Opinión
El pez que vino del abismo


Por David Torres
Escritor
Nos empeñamos en ver cosas donde no las hay, en interpretar el mundo según nuestros parámetros y descubrir mensajes ocultos en la espiral del humo de un cigarrillo. De niño, como todos los niños, yo buscaba rostros agazapados en los azulejos de la cocina o en las manchas de petróleo flotando en las aguas del puerto. Una tarde de verano alcé la cabeza y vi, esculpido momentáneamente en el cielo, el de un Jesucristo gigantesco: el augusto perfil con la nariz puntiaguda de la iconografía católica, la barba rojiza, los párpados caídos y un rosario de nubes formando la corona de espinas. Se despedazó casi en seguida, hecho jirones por el viento, pero durante los segundos en que sobrevoló mi barrio, aquel espejismo amasado en rosas y en púrpuras tiñó el crepúsculo de sangre.
Sé que vi a Jesucristo aquella tarde entre las nubes porque llevaba años viendo el mismo Jesucristo exhausto y torturado en crucifijos escolares, ilustraciones infantiles, lienzos barrocos, estampas religiosas y pasos de Semana Santa. No había duda posible: era el mismo profeta hippie de la película de Zeffirelli, del musical de Andrew Lloyd Weber y de las canciones de misa. El mecanismo por el que mis ojos descifraron un aglomeramiento de nubes en esa inconfundible efigie dolorosa es el mismo por el que hemos bautizado con etiquetas terroríficas a ese pobre rape abisal que subió a morir desde el abismo en la costa de Tenerife. Los titulares alarmistas de los periódicos hablaron de “pez de pesadilla”, de “demonio de las profundidades”, de “diablo negro”, incapaces de apreciar la inhumana belleza de ese balanceo fantasmal, esa boca abierta y erizada de dientes, esos ojos cegados por una luz inédita.
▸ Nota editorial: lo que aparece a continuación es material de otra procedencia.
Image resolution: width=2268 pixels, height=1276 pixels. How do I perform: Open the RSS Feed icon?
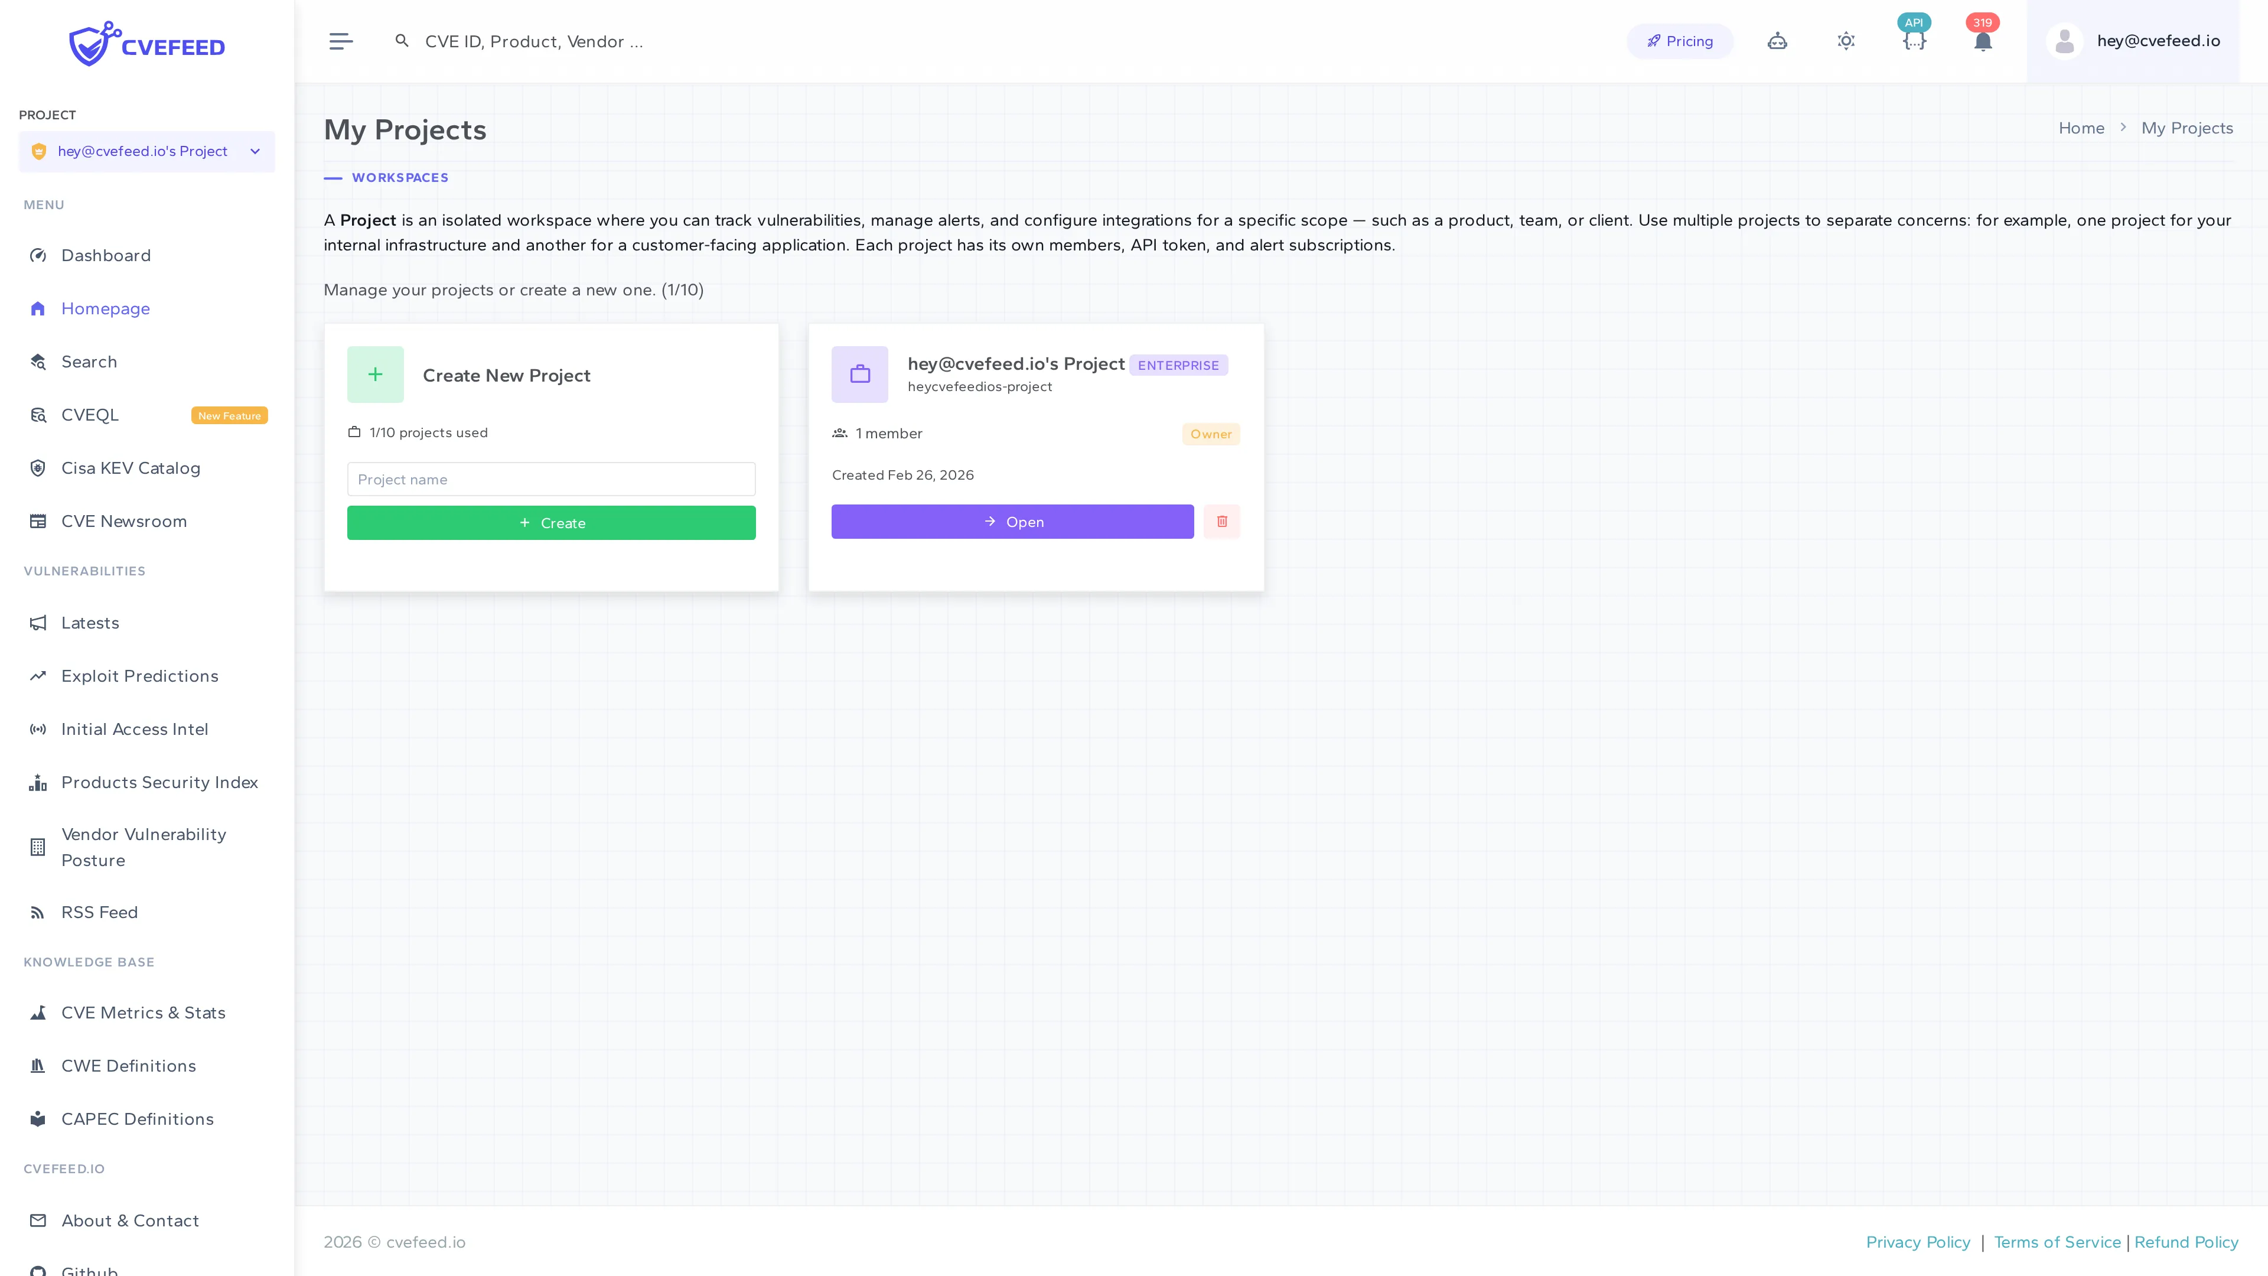[x=38, y=911]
La explicación científica es que el animal estaba enfermo o desorientado, quizá ambas cosas a la vez, y que emprendió un camino sin retorno que lo llevó a morir en la superficie: un viacrucis hacia lo alto similar al suicidio de aquel pez atado a un globo que asciende a los cielos mientras Benny Hill está a punto de lanzarse al mar con una piedra atada al cuello. Pero la explicación científica no basta, resulta demasiado plana, demasiado pedestre, y entonces intentamos buscar un significado a un habitante de las profundidades que decide (un verbo antropomorfo que es pura prosopopeya) abandonar las tinieblas protectoras, remontar hacia el horrible misterio del sol y su blancura asesina. En medio del auge del terraplanismo, del abandono de la razón y de nuestro alegre retorno a la Edad Media, nos inquieta esa aparición como un eco de los tiempos antiguos en los que una lluvia de ranas, un parto de un ternero con dos cabezas o un eclipse lunar auguraban catástrofes y prodigios.
Al hilo de esa hermenéutica fallida, podemos interpretar el sacrificio vertical del pez de los abismos como un símbolo del fascismo que -oculto durante décadas en las fosas marianas del subconsciente occidental- ha acabado por emerger en las playas de nuestra época. No es muy difícil descubrir un aire de familia entre la bocaza del rape moribundo y la jeta depredadora de Donald Trump, entre sus ojos desamparados y la mirada desquiciada de Elon Musk, entre su ansia por llegar más arriba y los intentos desesperados de Abascal por parecer más alto -aunque ni el rape ni Abascal, al menos esta vez, se pusieron de puntillas. Pero sería una injusticia, una necedad, quizá también una abominación, establecer dicha metáfora, aunque sólo sea por la dignidad con que ese pobre pez afrontó su ascenso hacia la muerte en solitario.